Kalau itu tergantung pemahaman kita—terhadap UU KPK misalnya. Saya katakan bahwa jelas UU KPK yang direvisi tersebut sama sekali tidak memberhentikan KPK. Saya memahami revisi tersebut justru ingin memperkuat
kredibilitas KPK. Karena selama ini, tidak ada kontrol KPK untuk melakukan pemberantasan
korupsi secara internal. Oleh karena itu, ada lah dewan pengawas.
Sebetulnya, itu isu yang harusnya
dipahami oleh banyak pihak terutama mahasiswa—apakah penting atau tidak yang namanya
dewan pengawas tersebut? Kalau soal isu RUU KUHP, isu apa yang ingin kita kritisi? Toh, RUU KUHP juga sudah ditunda.
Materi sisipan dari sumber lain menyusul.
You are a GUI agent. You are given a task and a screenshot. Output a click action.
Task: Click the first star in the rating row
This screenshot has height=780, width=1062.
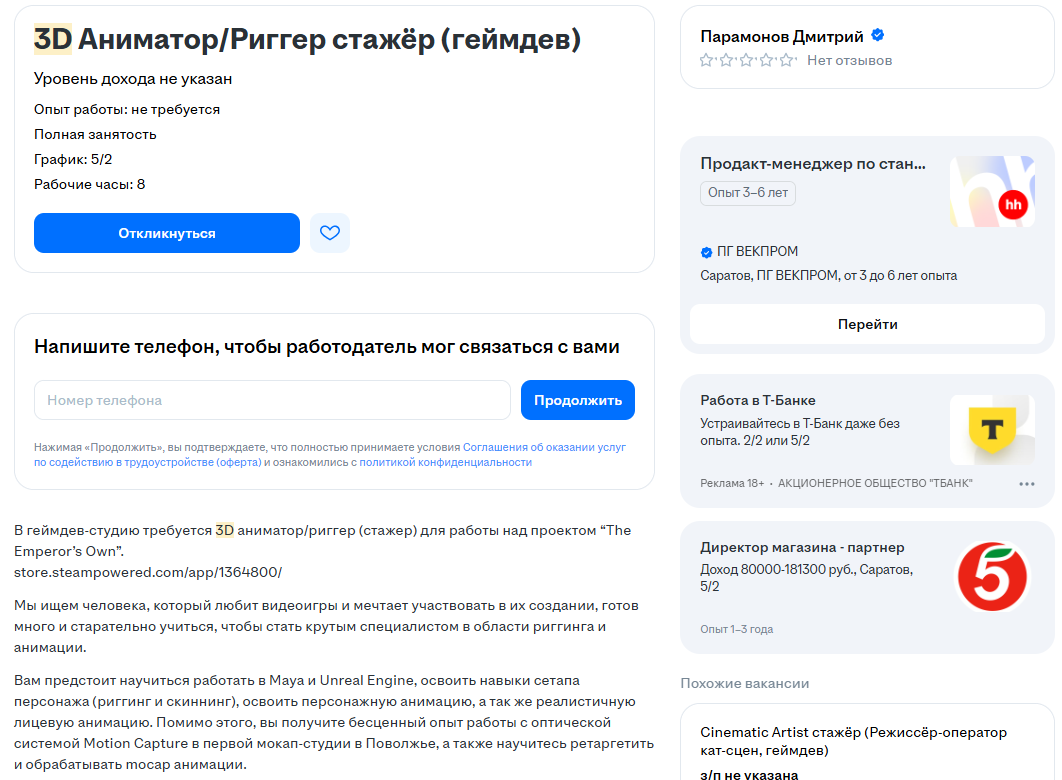[707, 60]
4. Bagaimana siklus pergerakan
Mahasiswa Ciputat?
Proses gerakan mahasiswa pada 1998 di
Ciputat saat itu diwarnai oleh munculnya kelompok-kelompok studi. Kelompok
studi itu lah yang selama ini menggodok berbagai isu, mengetahui tentang hal yg
harus kita idealkan dalam konteks negara demokrasi. Kami sendiri waktu itu
melakukan penggalangan kekuatan untuk menjatuhkan pemerintahan orde baru yang
sangat otoriter.
Saya tidak tahu dalam konteks Mahasiswa
Ciputat yang hampir selama 20 tahun tertidur sejak pascareformasi dan justu sekarang tiba-tiba bangkit. Akan tetapi tentu,
kritik saya yang paling penting adalah bahwa setiap mahasiswa pun juga harus
memiliki kemampuan untuk mengkaji berbagai isu secara mandalam. Jangan sampai
informasi yang didapatkan dari isu yang diangkat dalam demonstrasi jelas tidak
memiliki argumentasi yang kuat.
5. Bagaimana tantangan
pergerakan mahasiswa di era Revolusi Industri 4.0?
Saya selalu mengingatkan agar kita melek literasi politik. Sekarang ini, hampir semua di antara kita sudah menggunakan gadget.
Dunia ada dalam genggaman, berbagai informasi sangat cepat didapat sebagai konsekuensi dari Revolusi Industri 4.0. Kita harus betul-betul menjaga
kemampuan untuk menyeleksi berbagai informasi agar tidak terjebak ke dalam informasi
yg bertendensi pada hoaks.
Maka dari itu, saya pribadi tentu
berharap untuk mahasiswa mengedepankan semangat akademik dan intelektual. Supaya nantinya, isu yang mereka angkat bukan semata-mata informasi
sepihak dari media sosial, tetapi berdasarkan informasi yang utuh. Tantangan kita adalah bagaimana memanfaatkan Revolusi Industri 4.0 ini dengan penggunaan teknologi yang tepat.
6. Harus apa dan bagaimana pergerakan
mahasiswa ke depannya?
Saya kira, hal yang paling penting adalah gerakan mahasiswa tetap menjadi kekuatan kritis yang mampu menjadi gerakan moral bagi perbaikan
bangsa ini. Namun demikian, tentu tidak asal menyampaikan pendapatnya
yang kritis, tetapi juga harus didasarkan pada informasi yang akurat, data-data
yang mendalam, juga kajian-kajian yang tajam. Sehingga dari situ, akan melahirkan formulasi isu
dari gerakan yang tepat dan sesuai dengan konteks demokrasi saat ini.